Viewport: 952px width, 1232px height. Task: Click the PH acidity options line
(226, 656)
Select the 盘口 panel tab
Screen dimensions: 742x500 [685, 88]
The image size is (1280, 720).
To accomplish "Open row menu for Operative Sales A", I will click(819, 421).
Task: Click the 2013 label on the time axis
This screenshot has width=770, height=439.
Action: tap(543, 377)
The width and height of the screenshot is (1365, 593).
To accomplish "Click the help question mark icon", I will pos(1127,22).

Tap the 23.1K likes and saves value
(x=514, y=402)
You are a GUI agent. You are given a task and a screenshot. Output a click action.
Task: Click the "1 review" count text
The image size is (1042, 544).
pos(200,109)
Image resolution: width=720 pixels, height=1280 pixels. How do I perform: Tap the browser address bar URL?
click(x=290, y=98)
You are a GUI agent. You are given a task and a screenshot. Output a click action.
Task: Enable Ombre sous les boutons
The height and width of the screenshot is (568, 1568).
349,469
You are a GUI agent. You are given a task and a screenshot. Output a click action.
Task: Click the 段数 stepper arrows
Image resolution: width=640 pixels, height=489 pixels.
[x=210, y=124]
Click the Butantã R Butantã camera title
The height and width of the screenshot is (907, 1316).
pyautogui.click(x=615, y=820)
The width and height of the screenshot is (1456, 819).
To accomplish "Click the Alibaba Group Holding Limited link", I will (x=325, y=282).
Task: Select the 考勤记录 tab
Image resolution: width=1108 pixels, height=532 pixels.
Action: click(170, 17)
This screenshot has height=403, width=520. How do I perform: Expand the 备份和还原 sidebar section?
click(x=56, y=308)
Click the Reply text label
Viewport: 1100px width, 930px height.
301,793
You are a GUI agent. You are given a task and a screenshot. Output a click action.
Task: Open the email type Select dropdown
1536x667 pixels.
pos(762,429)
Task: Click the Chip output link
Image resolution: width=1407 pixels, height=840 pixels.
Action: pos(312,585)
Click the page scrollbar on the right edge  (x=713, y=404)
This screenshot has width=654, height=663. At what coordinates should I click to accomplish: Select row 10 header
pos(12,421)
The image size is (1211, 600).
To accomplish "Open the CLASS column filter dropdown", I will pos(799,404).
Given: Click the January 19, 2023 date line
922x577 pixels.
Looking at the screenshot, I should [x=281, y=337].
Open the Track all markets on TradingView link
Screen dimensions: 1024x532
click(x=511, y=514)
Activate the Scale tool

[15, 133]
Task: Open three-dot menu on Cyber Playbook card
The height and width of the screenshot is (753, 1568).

○ ○ ○ ○ ○

▸ **Requirement**
Show all lines from the data above in which the word "text" appears.

▸ **Exercise answer**
Task: Click the "1 review" count text
Click the Reply text label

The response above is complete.